*** Available data Section Begins ***

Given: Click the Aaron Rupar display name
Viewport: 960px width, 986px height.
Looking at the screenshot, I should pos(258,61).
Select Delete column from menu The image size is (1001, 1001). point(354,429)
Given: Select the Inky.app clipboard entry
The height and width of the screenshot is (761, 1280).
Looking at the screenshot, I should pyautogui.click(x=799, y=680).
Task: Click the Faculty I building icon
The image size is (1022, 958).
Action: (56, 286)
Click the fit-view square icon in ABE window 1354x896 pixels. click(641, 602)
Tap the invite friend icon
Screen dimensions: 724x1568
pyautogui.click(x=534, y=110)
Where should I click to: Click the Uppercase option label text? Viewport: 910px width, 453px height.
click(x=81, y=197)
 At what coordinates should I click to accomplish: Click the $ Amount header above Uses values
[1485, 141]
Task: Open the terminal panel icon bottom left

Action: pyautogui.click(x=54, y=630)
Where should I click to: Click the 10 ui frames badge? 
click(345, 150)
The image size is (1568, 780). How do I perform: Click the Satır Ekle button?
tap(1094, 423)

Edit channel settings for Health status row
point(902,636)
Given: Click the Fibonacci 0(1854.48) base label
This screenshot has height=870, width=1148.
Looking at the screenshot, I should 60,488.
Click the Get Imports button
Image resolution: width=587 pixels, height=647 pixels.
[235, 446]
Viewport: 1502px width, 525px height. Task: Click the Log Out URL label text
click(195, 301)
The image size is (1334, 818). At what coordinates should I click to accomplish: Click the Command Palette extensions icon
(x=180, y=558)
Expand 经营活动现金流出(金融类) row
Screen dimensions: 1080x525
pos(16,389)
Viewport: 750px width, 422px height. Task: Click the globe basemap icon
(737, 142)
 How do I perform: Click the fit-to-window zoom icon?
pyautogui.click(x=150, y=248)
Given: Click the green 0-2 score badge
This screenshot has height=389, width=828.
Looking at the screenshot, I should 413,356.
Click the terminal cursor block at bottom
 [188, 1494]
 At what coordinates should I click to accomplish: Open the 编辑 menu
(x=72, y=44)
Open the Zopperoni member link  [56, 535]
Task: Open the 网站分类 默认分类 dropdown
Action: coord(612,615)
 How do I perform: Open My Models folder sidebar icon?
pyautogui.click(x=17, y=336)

*** Available data Section Ends ***

> **Problem**: If a line in the material contains the word "Select", copy that line.

> **Reply**:
Select Delete column from menu The image size is (1001, 1001). point(354,429)
Given: Select the Inky.app clipboard entry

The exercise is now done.